The Panamax market roused in the early part of the week, supported in tandem with FFA gains witnessed. The Pacific has been largely driven by strong demand out of the North Pacific. That has favoured Kamsarmax vessels, which have been fixing at rates ranging from $7,000’s to $8,000s, depending on delivery. South America continued to be the driving force in the Atlantic. However, there were a few signs this was starting to be eroded somewhat by the plausible Ultramax arbitrage opportunities. Nonetheless, decent types were still able to achieve midweek rates in the mid- $9,000’s, some up to $10,000 with Southeast Asia deliveries. Tonnage supply appeared to be building in the North Atlantic, as transatlantic demand slowed. There was very little period talk, but a modern Post Panamax fixed for thirteen to fifteen months, delivery China, for a discounted rate of $4,000 for first 60 days and $8,500 thereafter for balance of period.

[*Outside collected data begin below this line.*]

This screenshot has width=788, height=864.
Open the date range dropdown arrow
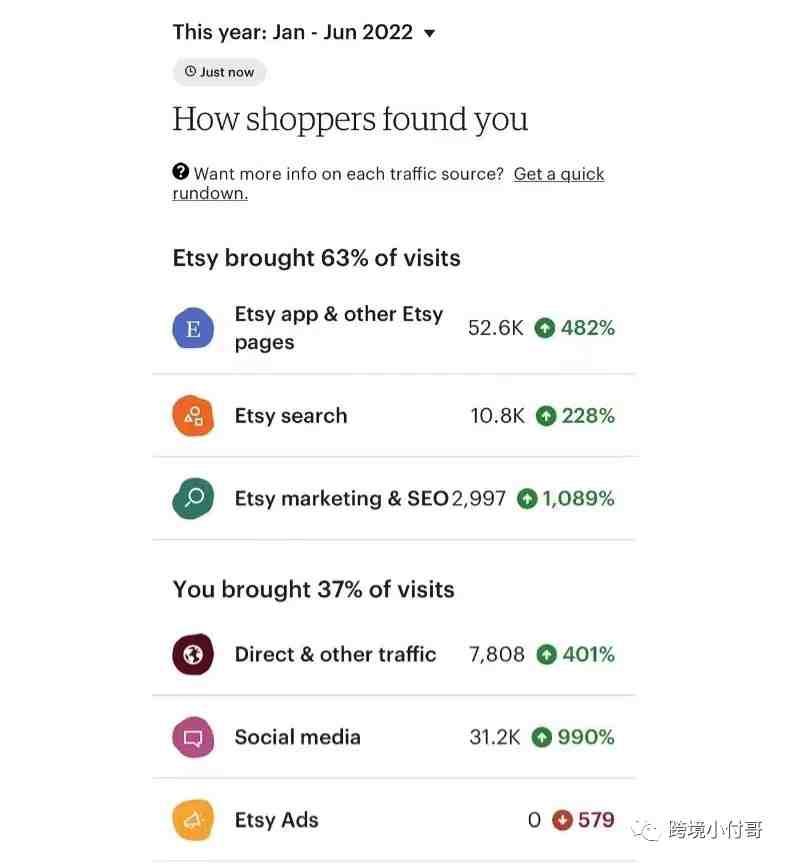(x=429, y=34)
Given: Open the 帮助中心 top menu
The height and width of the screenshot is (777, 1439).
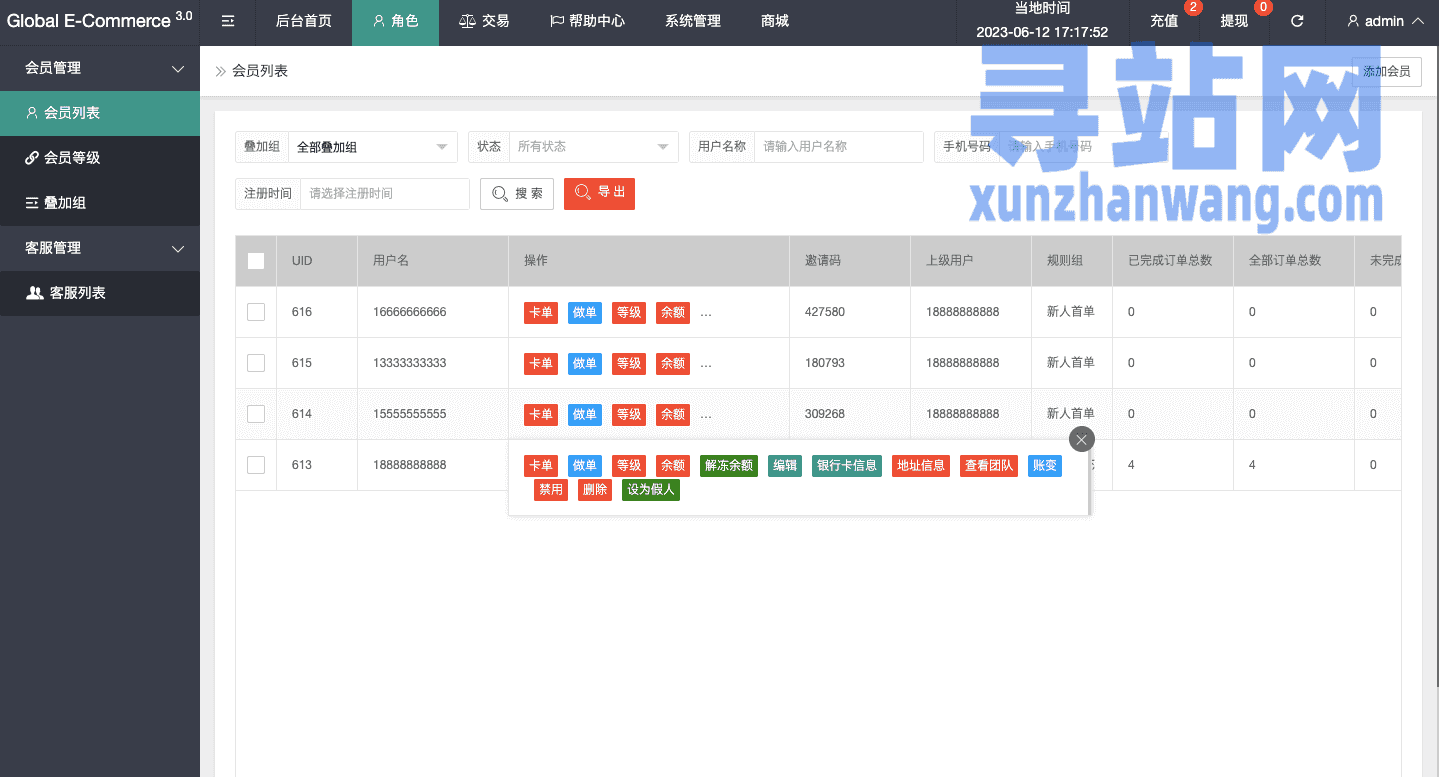Looking at the screenshot, I should coord(587,21).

The influence of the Covid-19 effect was dramatic over the last week, with the Baltic Supramax Index (BSI) losing over 100 points. Period activity remained quiet, but a 62,000dwt vessel, open Taiwan, was rumoured fixed for four to six months in the mid $9,000s. Brokers said the Atlantic lacked impetus, certainly from the US Gulf, with tonnage availability growing. However, in contrast, the South Atlantic saw increased activity. A 63,300dwt vessel fixing delivery Recalada trip, redelivery Morocco, at $10,000. For fronthaul business, Ultramax vessel sizes were getting in excess of mid $11,000’s, plus over $150,000 ballast bonus, redelivery Singapore-Japan. The Asian arena similarly suffered, with little fresh cargo and prompt tonnage availability across the region building. A 52,000dwt ship fixing delivery Singapore trip, via Indonesia, redelivery Taiwan, at $3,100. Further north, an Ultramax was fixed delivery Busan via the North Pacific, redelivery Bangladesh, at around $7,000. Little was seen from the Indian Ocean, but a 56,000dwt ship was fixed delivery Paradip, redelivery China, at $4,700.
The slow movement and weakening sentiment from last week further continued, especially in the Atlantic. Pressure on rates remained on more spot tonnage being built up, whilst the overall activity was still minimal in East Coast South America and the US Gulf. However, towards the end of the week, some brokers saw slightly more cargoes in the market for second-half April dates. A 34,000dwt ship was fixed for moving grains from Rouen to the West Mediterranean at $7,100. A 29,000dwt ship, open in Constanza, was fixed for a trip via the Black Sea to Morocco at $6,800. In the East, a 44,000dwt ship, open Singapore, was fixed for a trip via Indonesia to China at $2,500, and a 32,000dwt ship, delivery in Fujairah, was fixed for a trip to Taiwan at $4,500.